L&W Supply Corp. v Built-Rite Drywall Corp. |
2023 NY Slip Op 05079 [220 AD3d 1205] |
October 6, 2023 |
Appellate Division, Fourth Department |
Published by New York State Law Reporting Bureau pursuant to Judiciary Law § 431. |
L&W Supply Corporation, Doing Business as
Building Specialties, Formerly Doing Business as Capital Gypsum,
Respondent, v Built-Rite Drywall Corp. et al., Defendants, and Samuel Braun, Appellant. |
The Law Office of Jeremy Rosenberg, Chestnut Ridge (Jeremy Rosenberg of counsel), for defendant-appellant.
Appeal from an order of the Supreme Court, Erie County (Emilio Colaiacovo, J.), entered March 17, 2022. The order denied the motion of defendant Samuel Braun seeking, inter alia, to vacate a default judgment.
It is hereby ordered that the order so appealed from is unanimously reversed on the law without costs and the matter is remitted to Supreme Court, Erie County, for further proceedings in accordance with the following memorandum: Samuel Braun (defendant) appeals from an order denying his motion seeking, inter alia, to vacate the default judgment entered against him in this action. Defendant contends that Supreme Court erred in treating his motion as one to vacate the default judgment on the ground of excusable default pursuant to CPLR 5015 (a) (1) and denying it based on his purported failure to demonstrate a reasonable excuse for the default. We agree. "Where, as here, a defendant moves to vacate a judgment entered upon [the defendant's] default in appearing or answering the complaint on the ground of lack of personal jurisdiction [under CPLR 5015 (a) (4)], the defendant is not required to demonstrate a reasonable excuse for the default and a potentially meritorious defense" (Alostar Bank of Commerce v Sanoian, 153 AD3d 1659, 1659 [4th Dept 2017]). Thus, contrary to the court's determination, it is immaterial when defendant first learned of the judgment.
With respect to the merits, defendant contended in support of his motion that the court lacked personal jurisdiction over him because he was not properly served with the supplemental summons and amended complaint pursuant to CPLR 308 (4) (see CPLR 5015 [a] [4]). "Ordinarily, the affidavit of a process server constitutes prima facie evidence that the defendant was validly served[, but] . . . a sworn denial of service containing specific facts generally rebuts the presumption of proper service established by the process server's affidavit" (Cach, LLC v Ryan, 158 AD3d 1193, 1194 [4th Dept 2018] [internal quotation marks omitted]). We agree with defendant that, by submitting uncontradicted evidence that the address listed in the affidavit of service does not exist, he overcame the presumption of proper service and created "a genuine question" whether the "nail and mail" service used here was effected in accordance with the statute (Fabian v Mullen, 20 AD3d 896, 897 [4th Dept 2005] [internal quotation marks omitted]).
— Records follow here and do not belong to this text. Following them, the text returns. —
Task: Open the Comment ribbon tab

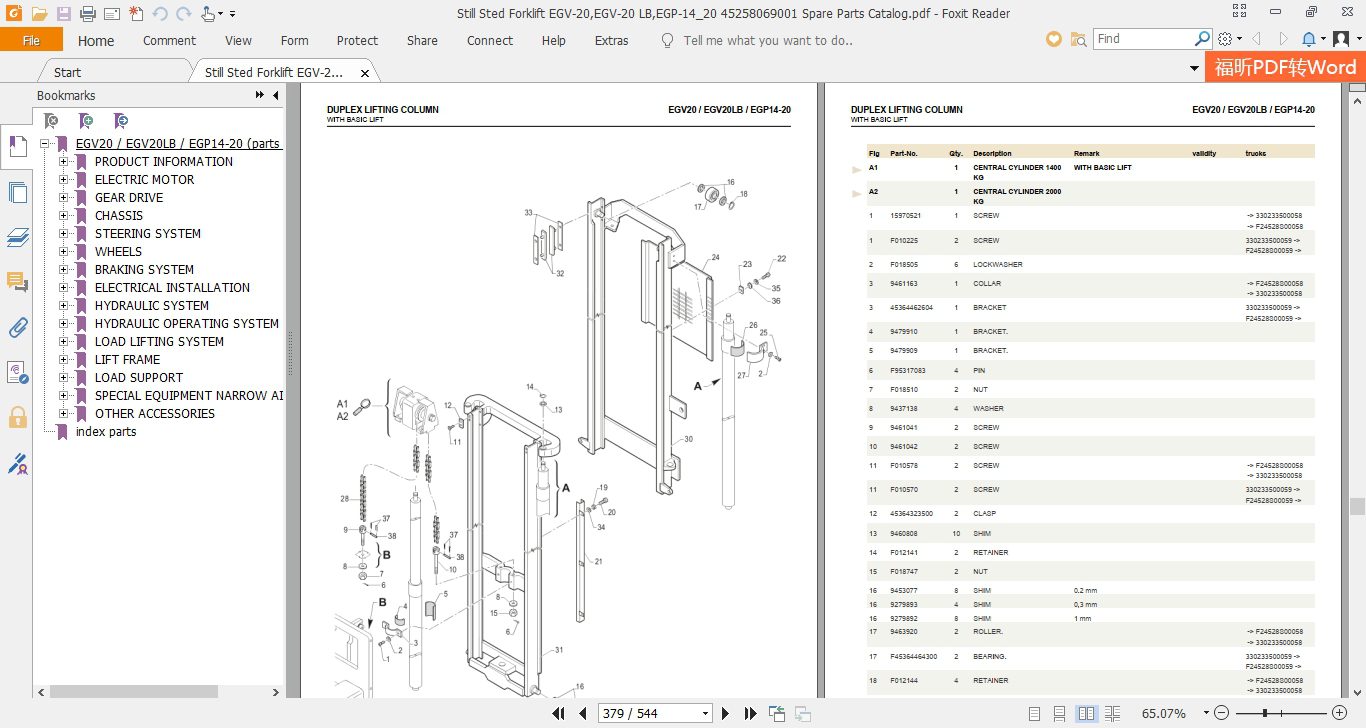Action: point(169,40)
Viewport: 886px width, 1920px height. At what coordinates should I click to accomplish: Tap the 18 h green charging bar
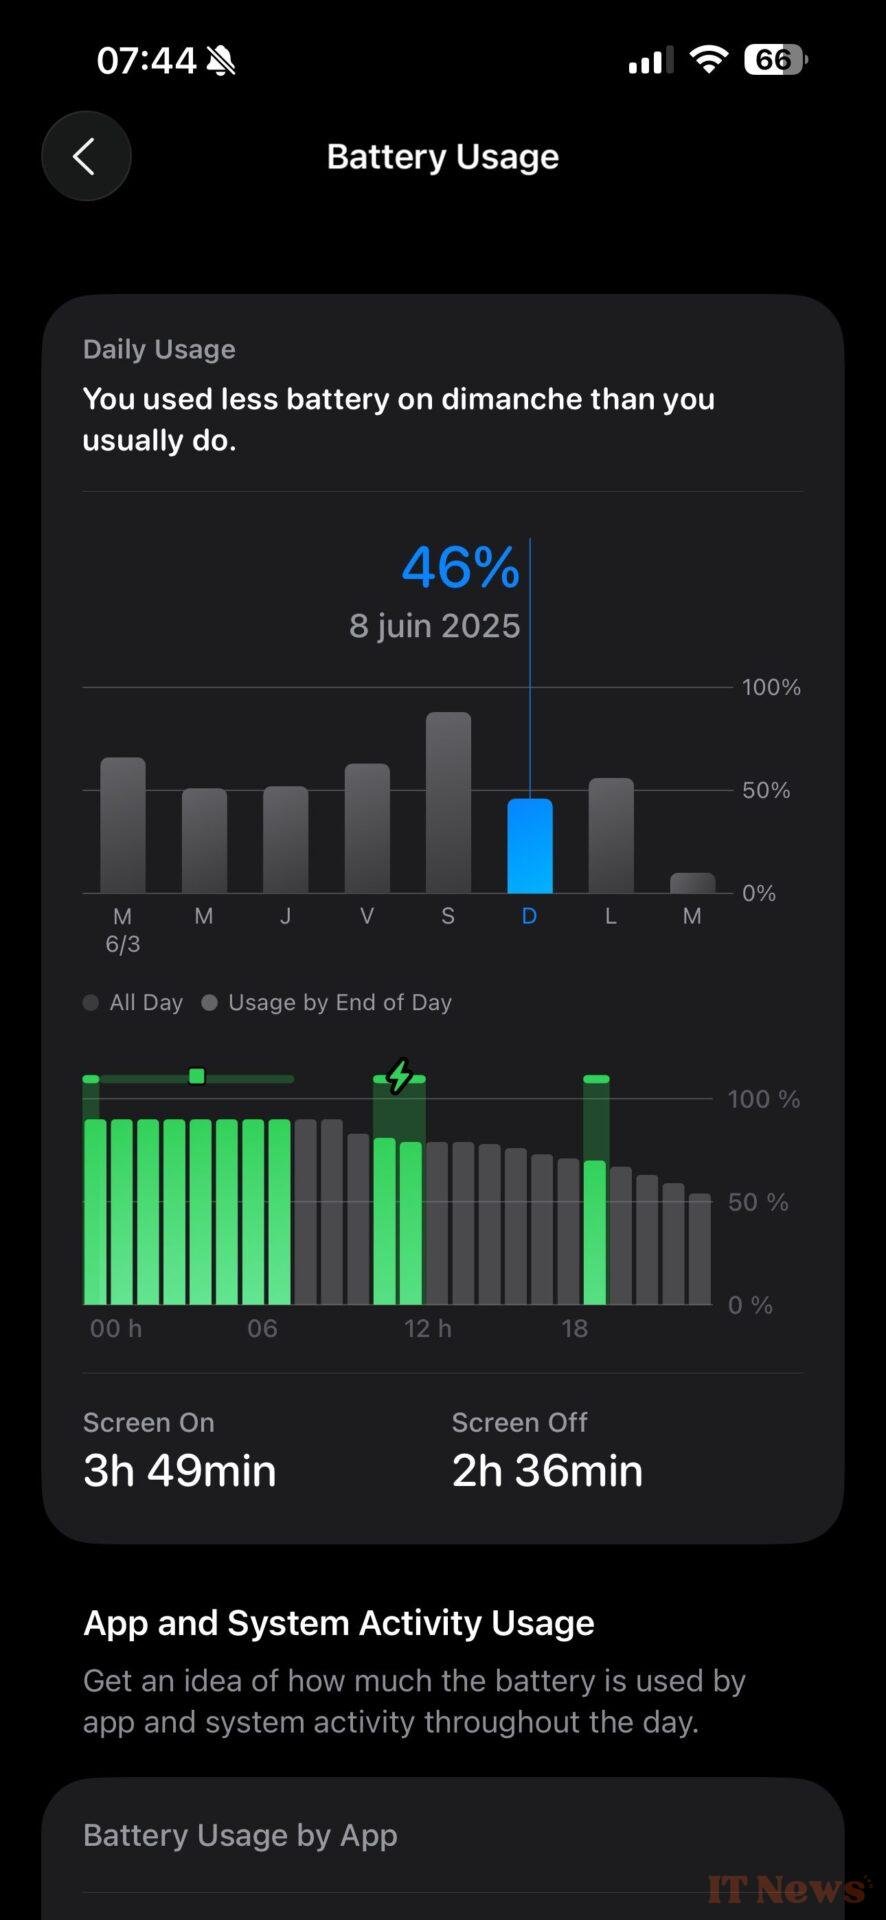click(x=596, y=1232)
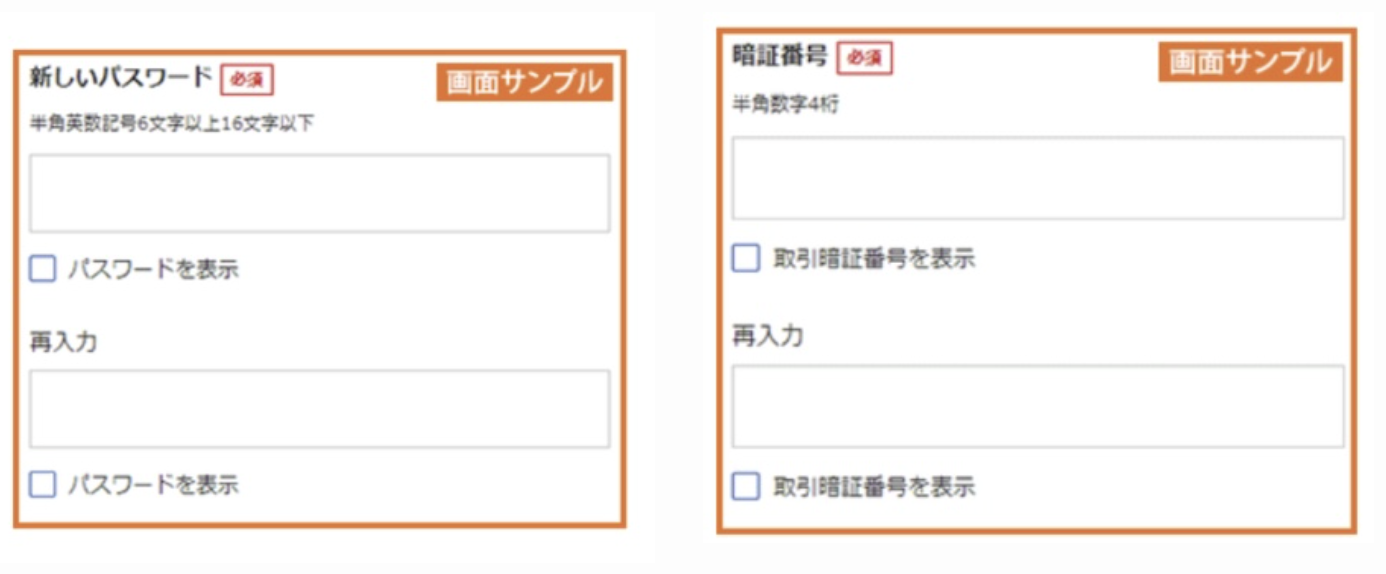Click the 新しいパスワード heading label
The image size is (1386, 574).
pos(121,77)
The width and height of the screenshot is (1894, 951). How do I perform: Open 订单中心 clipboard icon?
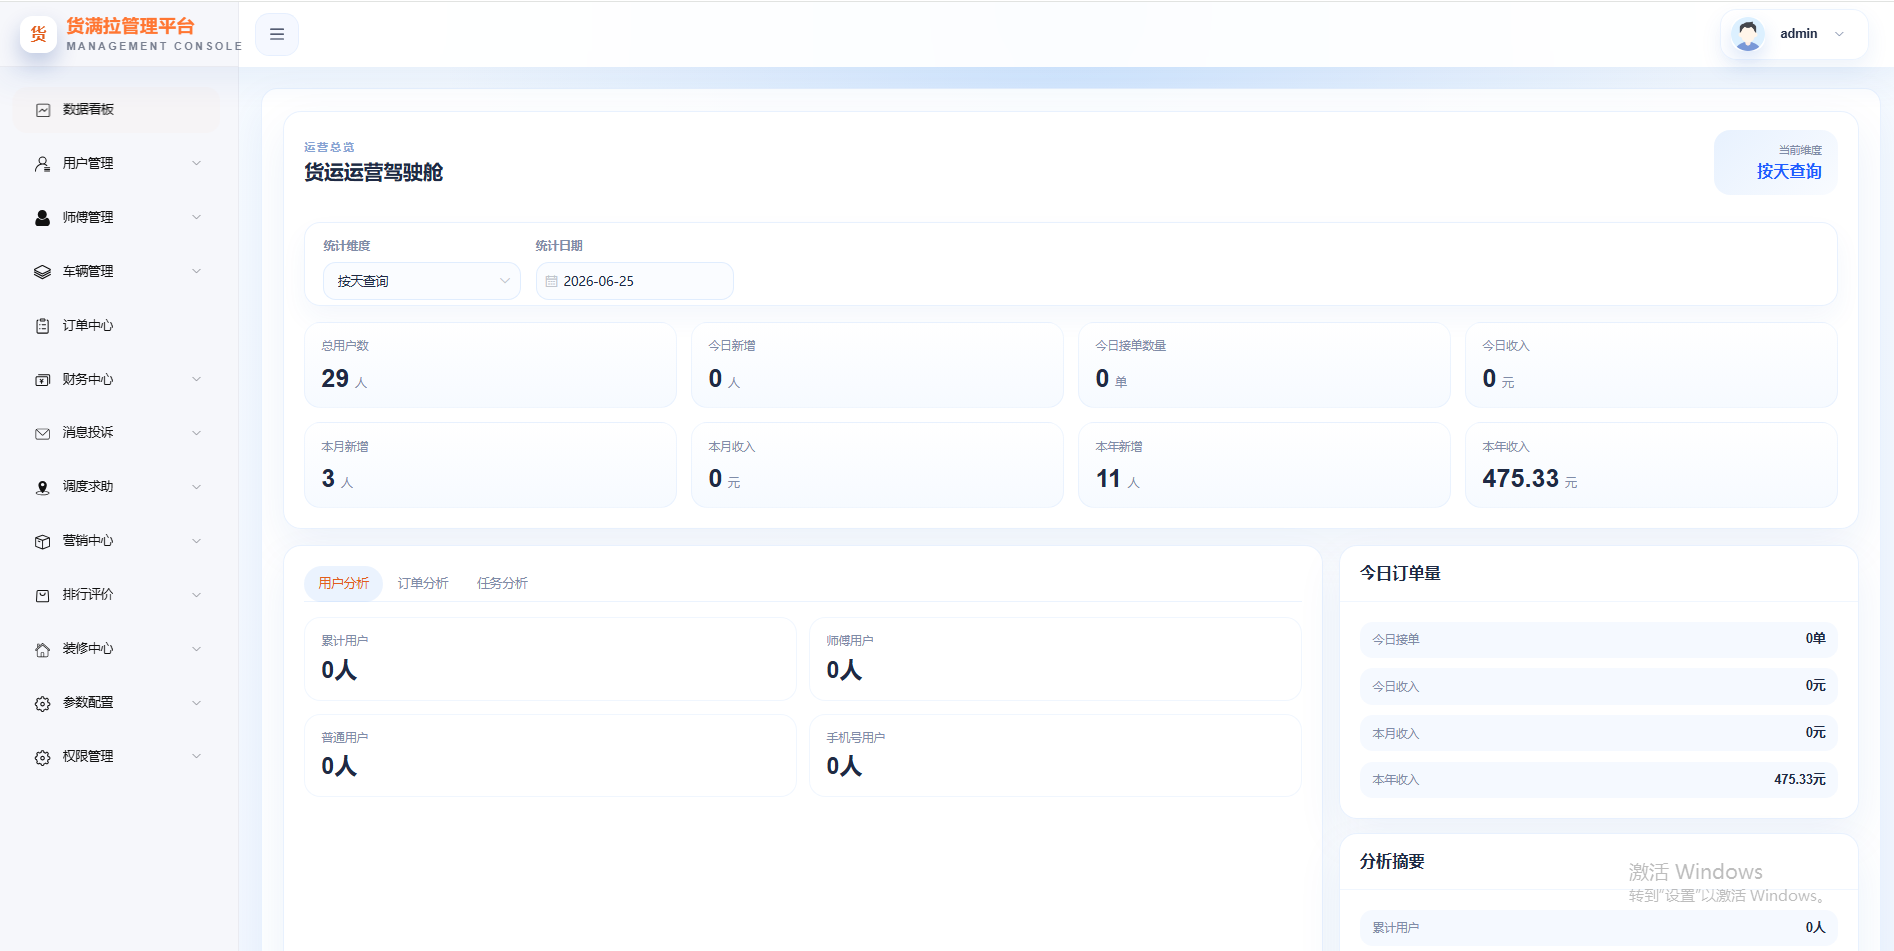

We therefore reverse the order and remit the matter to Supreme Court to conduct a hearing on the issue whether service was properly effectuated and to determine defendant's motion following the hearing (see id.). We note that, at the hearing on defendant's motion, plaintiff is "required to establish jurisdiction by a preponderance of the evidence" (id. [internal quotation marks omitted]). Present—Smith, J.P., Montour, Greenwood, Nowak and DelConte, JJ.